To find the radius of convergence, let's apply the Ratio Test to the given power series. The Ratio Test formula is: $$\lim_{k \to \infty} \frac{\lvert a_{k+1} \rvert}{\lvert a_{k} \rvert} = L$$ The power series is given as: $$\sum \frac{(x-1)^{k}}{k}$$ To apply the Ratio Test, let's calculate the limit: $$L = \lim_{k \to \infty} \frac{\lvert \frac{(x-1)^{k+1}}{k+1} \rvert}{\lvert \frac{(x-1)^{k}}{k} \rvert}$$

Now, let's simplify the limit expression, by canceling out terms: $$L = \lim_{k \to \infty} \frac{(k)(x-1)(x-1)^{k}}{(k+1)}$$ Now bring out the \(|(x-1)|\) term: $$L = |x-1| \lim_{k \to \infty} \frac{k}{k+1}$$

To find the convergence, we'll calculate the limit: $$L = |x-1| \lim_{k \to \infty} \frac{1}{1+\frac{1}{k}}$$ The fraction inside the limit approaches 1 as \(k\) goes to infinity, so we have: $$L = |x-1|$$ For convergence, \(L < 1\), which is the condition for the ratio test. Thus, $$|x-1| < 1$$

To find the radius of convergence \(R\), we'll solve the inequality obtained in step 3: $$-1 < x-1 < 1$$ Adding 1 to all parts of the inequality, we get: $$0 < x < 2$$ The radius of convergence, \(R\), is equal to half the length of the interval: $$R = \frac{2}{2} = 1$$ Thus, the radius of convergence is 1.

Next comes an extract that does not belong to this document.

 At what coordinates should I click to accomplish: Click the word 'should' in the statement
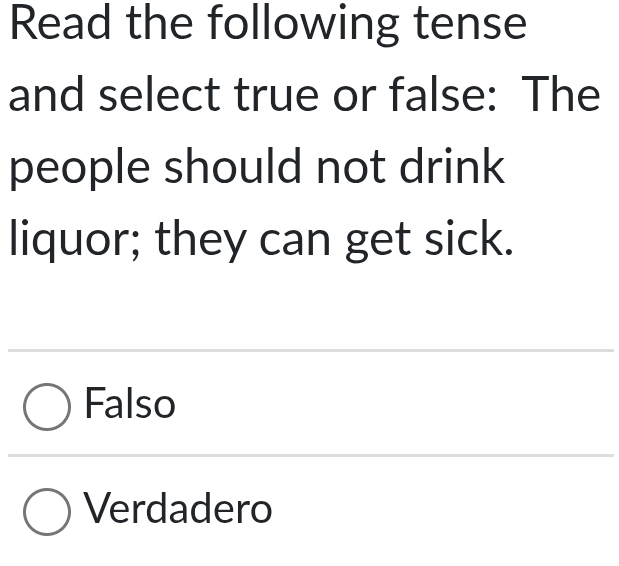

Now we need to test the endpoints of the interval to determine the interval of convergence. For \(x = 0\), the series is \(\sum \frac{(-1)^k}{k}\), which is a convergent alternating series. For \(x = 2\), the series is \(\sum \frac{1^k}{k}\), which is a harmonic series that is known to be divergent.

Based on the previous step, we can now write down the interval of convergence for the given power series: The interval of convergence is \(0 \le x < 2\).